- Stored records
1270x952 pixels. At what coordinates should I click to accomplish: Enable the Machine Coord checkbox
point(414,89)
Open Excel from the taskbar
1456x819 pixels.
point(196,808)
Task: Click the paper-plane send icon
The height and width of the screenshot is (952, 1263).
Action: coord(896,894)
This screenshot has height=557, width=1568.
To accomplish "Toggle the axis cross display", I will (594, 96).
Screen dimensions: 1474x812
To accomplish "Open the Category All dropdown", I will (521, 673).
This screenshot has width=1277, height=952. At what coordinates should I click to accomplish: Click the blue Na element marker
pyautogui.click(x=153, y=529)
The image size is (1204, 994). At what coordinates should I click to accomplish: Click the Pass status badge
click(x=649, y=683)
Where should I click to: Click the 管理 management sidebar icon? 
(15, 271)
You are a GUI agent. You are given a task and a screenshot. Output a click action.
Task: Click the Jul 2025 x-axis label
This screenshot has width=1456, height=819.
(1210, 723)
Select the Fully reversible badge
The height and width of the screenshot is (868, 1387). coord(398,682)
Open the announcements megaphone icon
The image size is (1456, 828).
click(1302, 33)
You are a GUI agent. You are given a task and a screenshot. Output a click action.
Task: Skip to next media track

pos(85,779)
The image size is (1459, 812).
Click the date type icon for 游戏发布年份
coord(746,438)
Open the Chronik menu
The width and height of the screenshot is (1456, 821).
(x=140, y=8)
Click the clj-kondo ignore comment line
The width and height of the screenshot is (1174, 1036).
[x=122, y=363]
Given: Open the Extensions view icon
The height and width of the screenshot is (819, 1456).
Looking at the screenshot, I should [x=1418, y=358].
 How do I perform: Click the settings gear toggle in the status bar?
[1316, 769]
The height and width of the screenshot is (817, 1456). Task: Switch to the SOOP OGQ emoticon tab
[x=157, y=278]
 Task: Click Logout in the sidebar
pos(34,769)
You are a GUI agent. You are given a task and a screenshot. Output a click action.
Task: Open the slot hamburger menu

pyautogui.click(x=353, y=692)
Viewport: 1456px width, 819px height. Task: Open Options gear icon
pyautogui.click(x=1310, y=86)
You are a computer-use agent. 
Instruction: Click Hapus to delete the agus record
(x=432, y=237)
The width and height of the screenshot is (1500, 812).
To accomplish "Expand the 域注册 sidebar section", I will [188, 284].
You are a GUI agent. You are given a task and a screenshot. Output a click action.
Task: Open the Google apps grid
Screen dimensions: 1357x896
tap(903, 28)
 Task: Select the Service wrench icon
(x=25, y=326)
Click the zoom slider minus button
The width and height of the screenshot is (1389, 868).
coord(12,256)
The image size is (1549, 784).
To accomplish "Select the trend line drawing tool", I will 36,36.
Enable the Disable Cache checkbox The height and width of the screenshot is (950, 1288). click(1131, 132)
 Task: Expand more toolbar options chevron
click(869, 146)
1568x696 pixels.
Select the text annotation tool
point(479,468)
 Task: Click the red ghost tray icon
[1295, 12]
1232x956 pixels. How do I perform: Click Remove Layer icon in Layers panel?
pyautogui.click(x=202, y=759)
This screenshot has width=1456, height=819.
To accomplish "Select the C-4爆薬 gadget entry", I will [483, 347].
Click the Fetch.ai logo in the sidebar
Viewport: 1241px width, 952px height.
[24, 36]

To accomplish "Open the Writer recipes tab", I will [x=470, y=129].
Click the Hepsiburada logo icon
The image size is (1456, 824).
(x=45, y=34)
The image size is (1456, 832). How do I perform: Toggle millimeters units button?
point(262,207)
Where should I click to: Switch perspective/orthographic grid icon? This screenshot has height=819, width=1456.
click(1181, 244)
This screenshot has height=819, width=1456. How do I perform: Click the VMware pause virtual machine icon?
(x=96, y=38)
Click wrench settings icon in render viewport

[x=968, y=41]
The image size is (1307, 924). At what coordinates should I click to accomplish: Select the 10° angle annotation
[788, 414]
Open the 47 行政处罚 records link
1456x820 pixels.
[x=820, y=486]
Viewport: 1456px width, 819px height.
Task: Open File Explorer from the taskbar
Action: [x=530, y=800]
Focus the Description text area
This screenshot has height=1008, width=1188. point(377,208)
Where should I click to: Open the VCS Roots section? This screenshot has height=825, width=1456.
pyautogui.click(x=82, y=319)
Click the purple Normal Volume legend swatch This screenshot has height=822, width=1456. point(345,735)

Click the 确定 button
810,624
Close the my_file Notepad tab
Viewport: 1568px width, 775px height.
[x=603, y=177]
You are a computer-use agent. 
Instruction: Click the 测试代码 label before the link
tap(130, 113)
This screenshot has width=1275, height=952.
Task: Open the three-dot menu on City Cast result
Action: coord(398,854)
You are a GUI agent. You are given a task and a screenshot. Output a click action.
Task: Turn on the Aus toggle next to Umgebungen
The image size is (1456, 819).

- Work to complete
Reproduce every line of the entries above, unchanged, from the very first one down to and including the line containing "Given: Open the Extensions view icon".

- Solution
1270x952 pixels. At what coordinates should I click to accomplish: Enable the Machine Coord checkbox
point(414,89)
Open Excel from the taskbar
1456x819 pixels.
point(196,808)
Task: Click the paper-plane send icon
The height and width of the screenshot is (952, 1263).
Action: coord(896,894)
This screenshot has height=557, width=1568.
To accomplish "Toggle the axis cross display", I will (594, 96).
Screen dimensions: 1474x812
To accomplish "Open the Category All dropdown", I will (521, 673).
This screenshot has width=1277, height=952. At what coordinates should I click to accomplish: Click the blue Na element marker
pyautogui.click(x=153, y=529)
The image size is (1204, 994). At what coordinates should I click to accomplish: Click the Pass status badge
click(x=649, y=683)
Where should I click to: Click the 管理 management sidebar icon? 
(15, 271)
You are a GUI agent. You are given a task and a screenshot. Output a click action.
Task: Click the Jul 2025 x-axis label
This screenshot has width=1456, height=819.
(1210, 723)
Select the Fully reversible badge
The height and width of the screenshot is (868, 1387). coord(398,682)
Open the announcements megaphone icon
The image size is (1456, 828).
click(1302, 33)
You are a GUI agent. You are given a task and a screenshot. Output a click action.
Task: Skip to next media track

pos(85,779)
The image size is (1459, 812).
Click the date type icon for 游戏发布年份
coord(746,438)
Open the Chronik menu
The width and height of the screenshot is (1456, 821).
(x=140, y=8)
Click the clj-kondo ignore comment line
The width and height of the screenshot is (1174, 1036).
[x=122, y=363]
Given: Open the Extensions view icon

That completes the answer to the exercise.